The San Francisco Family Friendly Workplace Ordinance (FFWO) has recently been amended and expanded. The new law gives certain employees the right to request flexible or predictable work arrangements to assist with caregiving responsibilities.
Employers with 20 or more employees (anywhere in the world) are covered by the law. The business location must be within the geographic boundaries of the City of San Francisco and County of San Francisco. A business location is defined as any physical space used for the business to run its operations.

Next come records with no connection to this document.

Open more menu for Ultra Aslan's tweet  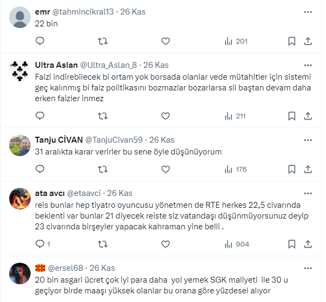point(308,65)
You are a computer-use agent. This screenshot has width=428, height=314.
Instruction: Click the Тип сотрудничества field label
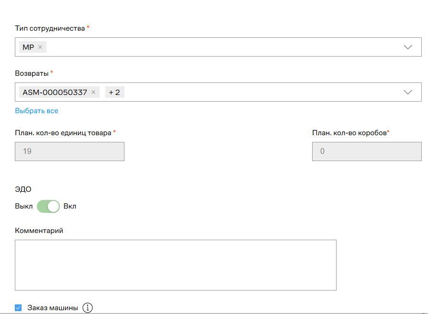(50, 28)
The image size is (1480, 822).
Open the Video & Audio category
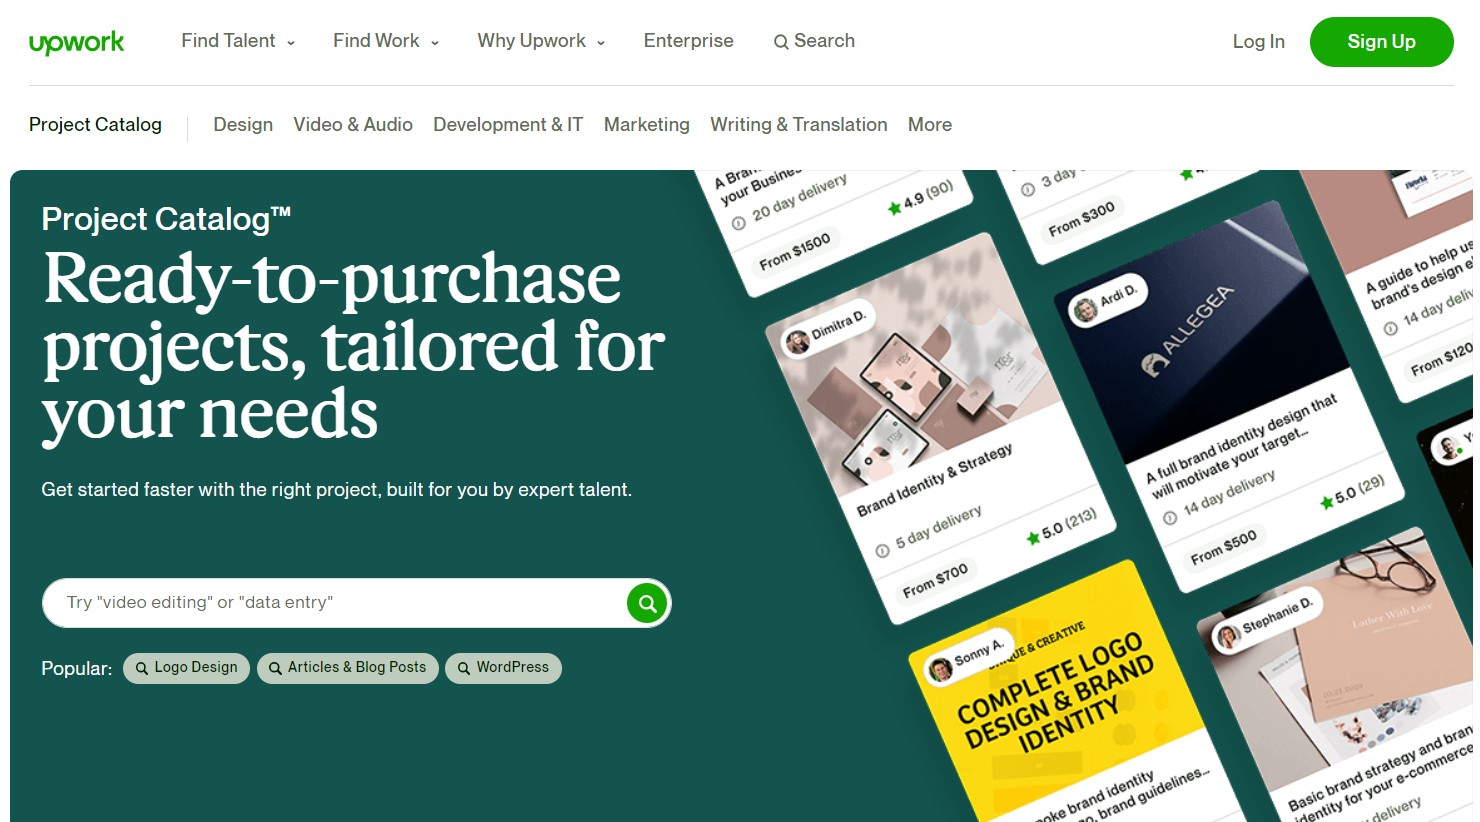point(353,125)

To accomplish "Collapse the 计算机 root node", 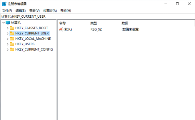I will click(3, 23).
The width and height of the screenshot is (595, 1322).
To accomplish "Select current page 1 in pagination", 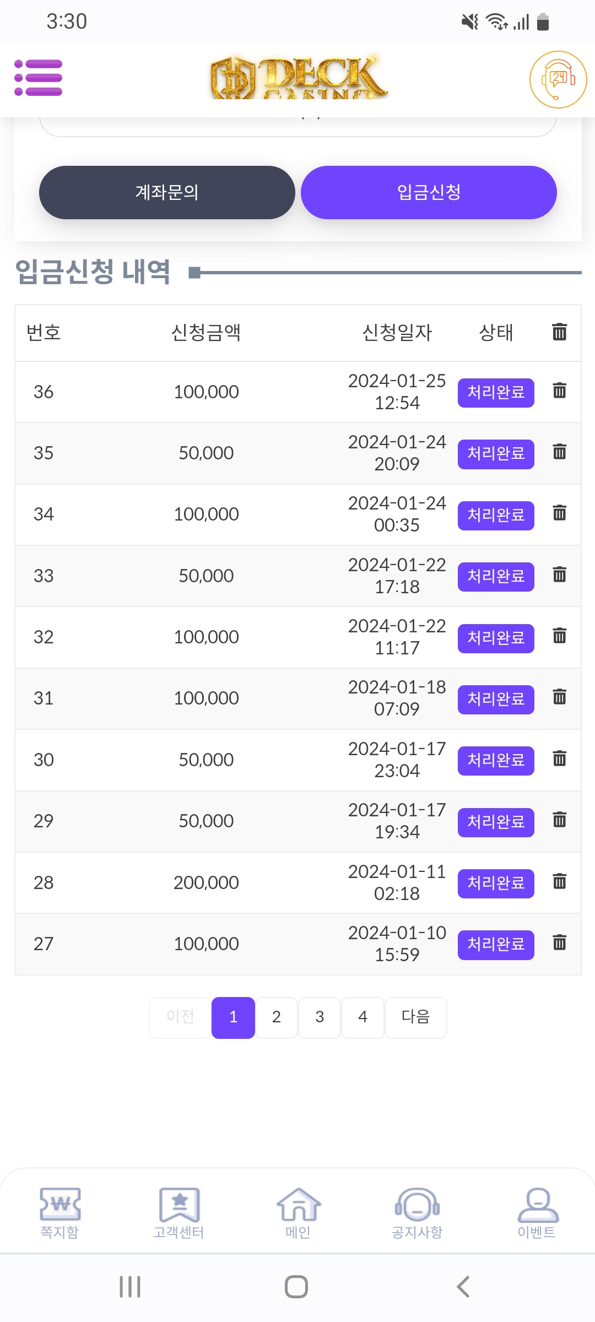I will point(233,1017).
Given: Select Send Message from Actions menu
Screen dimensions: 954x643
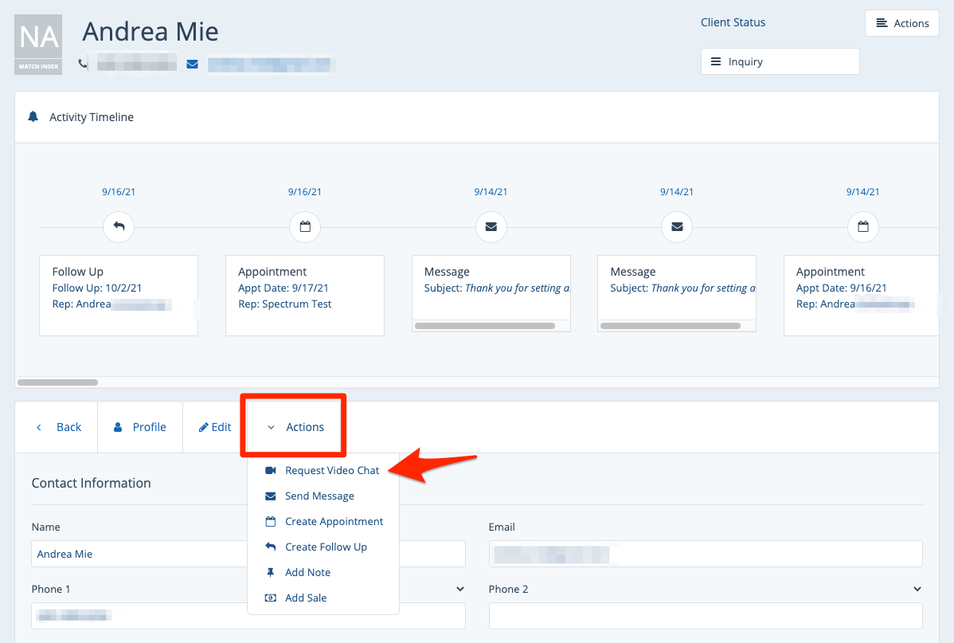Looking at the screenshot, I should click(319, 496).
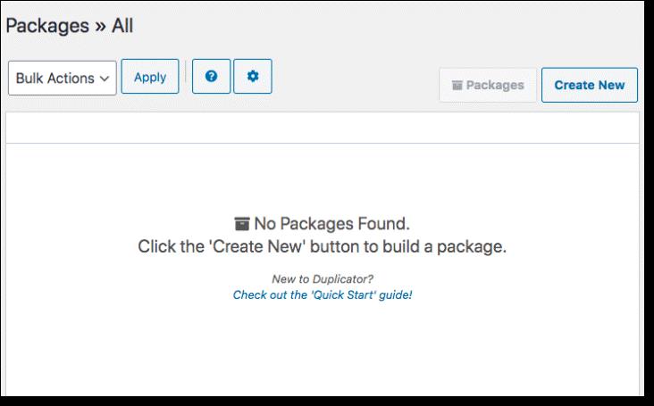Select the greyed-out Packages tab button
The width and height of the screenshot is (654, 406).
coord(488,85)
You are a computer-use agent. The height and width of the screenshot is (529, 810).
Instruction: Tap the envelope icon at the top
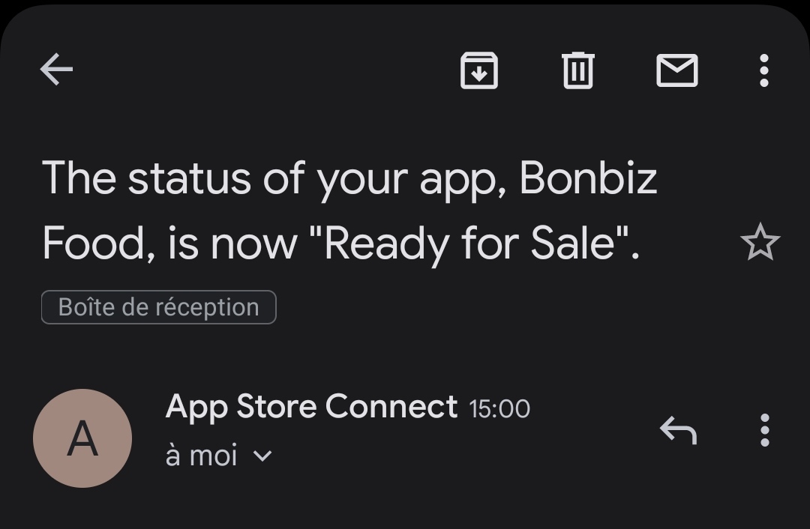(677, 70)
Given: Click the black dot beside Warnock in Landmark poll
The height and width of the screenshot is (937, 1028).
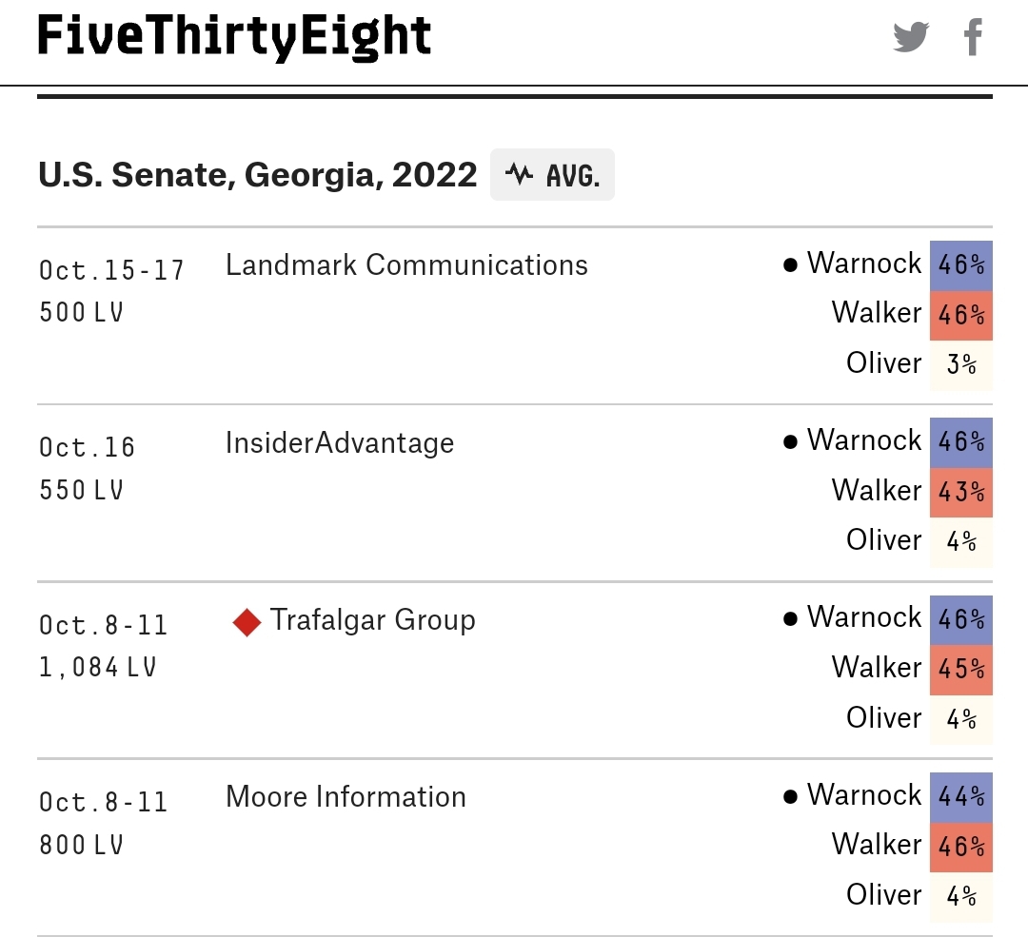Looking at the screenshot, I should 791,264.
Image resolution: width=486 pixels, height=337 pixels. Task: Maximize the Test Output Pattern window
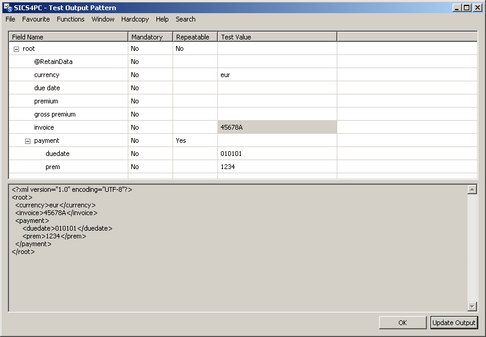[x=467, y=8]
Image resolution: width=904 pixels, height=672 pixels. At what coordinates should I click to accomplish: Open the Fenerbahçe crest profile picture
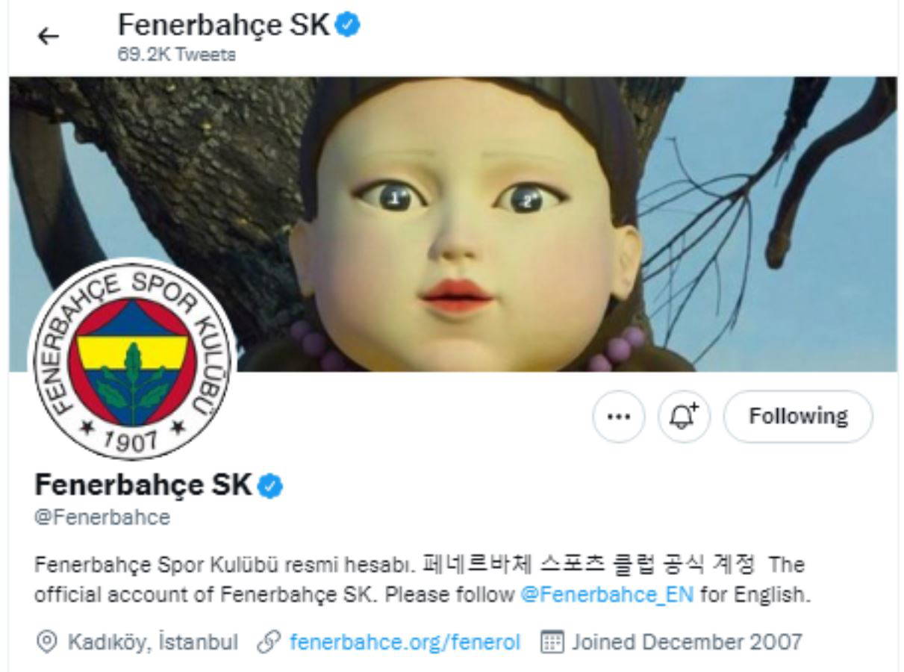[132, 359]

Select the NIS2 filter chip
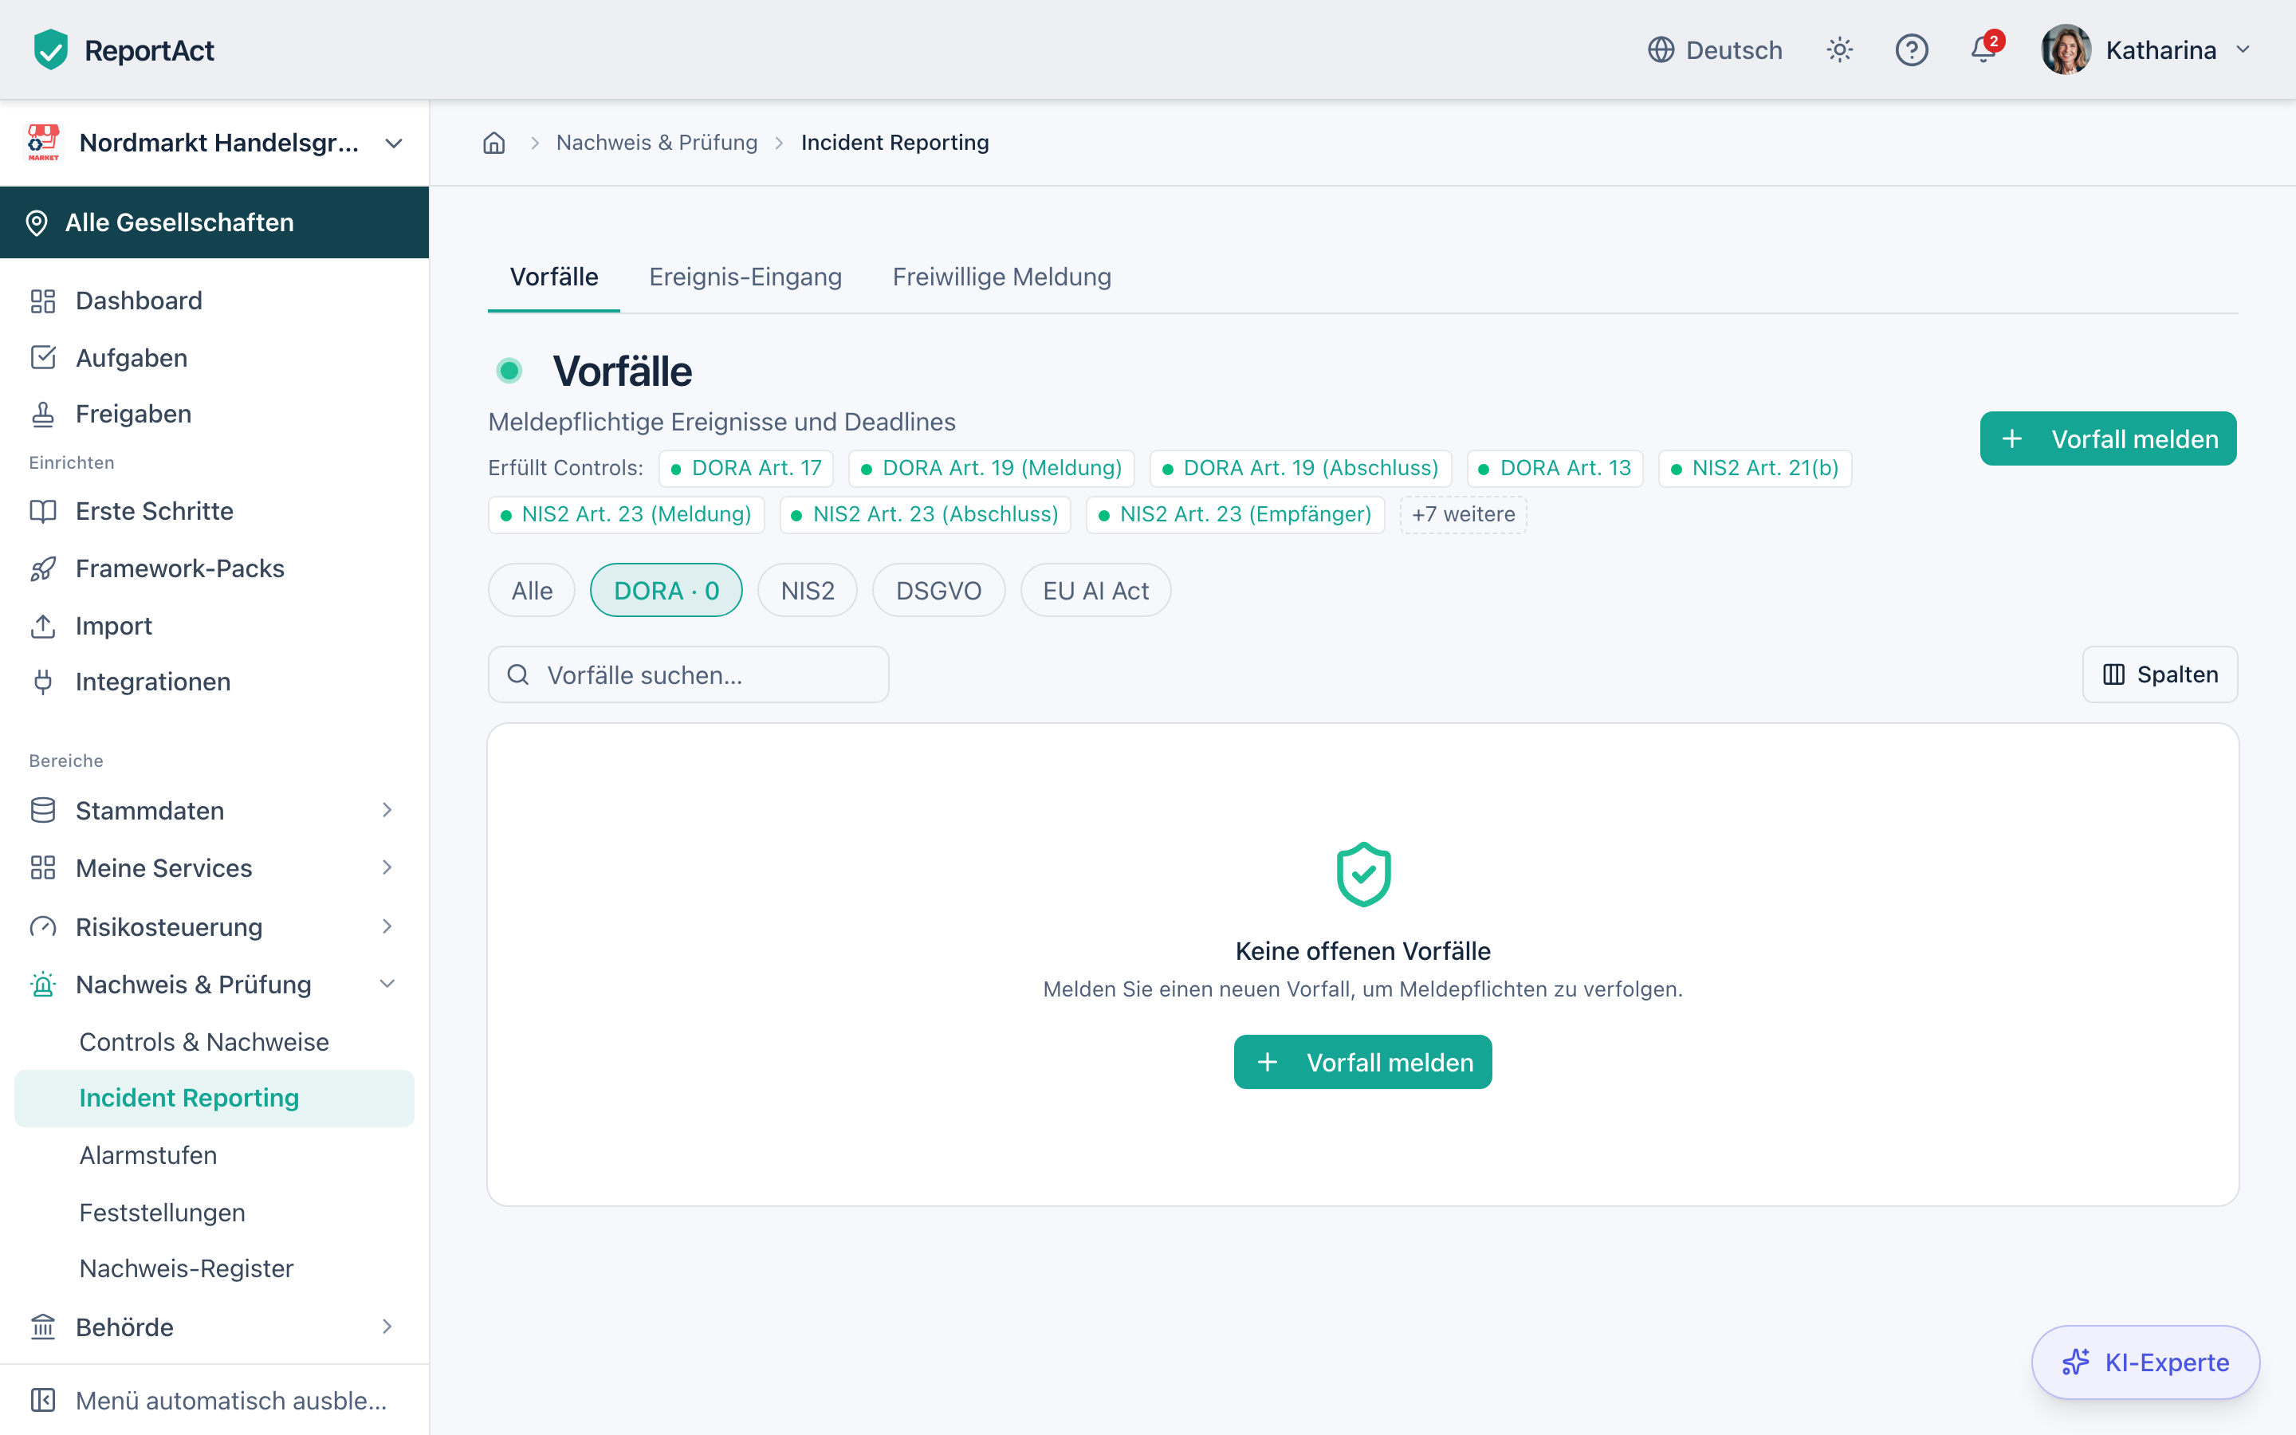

Employees are covered by the law if they are:
An employee is covered if they are assigned to a San Francisco business location at the time the request is made regardless of where they are physically working. An employee is not covered if they were never assigned to the San Francisco office.
Example #1: The employer has offices in San Francisco, Burlingame, and Hayward. An employee works from their home in San Mateo. If they were to work onsite, they would be assigned to work in the Burlingame office. The employee is not covered by the FFWO even though they work for an Employer who has an office in San Francisco.
Example #2: In 2019, Employee A works at the San Francisco office. In 2020, Employee A begins to telework from Oregon and is assigned to the SF office. Employee A is covered under FFWO. In 2021, Employee B lives in Nebraska and was hired into a telework position assigned to the New York Office. The employer has a business location in SF. Employee B is not covered under FFWO.
Covered employees may request a flexible or predictable working arrangement to assist with care for any of the following:
Family Relationship means a relationship in which a caregiver is related by blood, legal custody, marriage, or domestic partnership to another person as a spouse, domestic partner, child parent, sibling, grandchild, or grandparent.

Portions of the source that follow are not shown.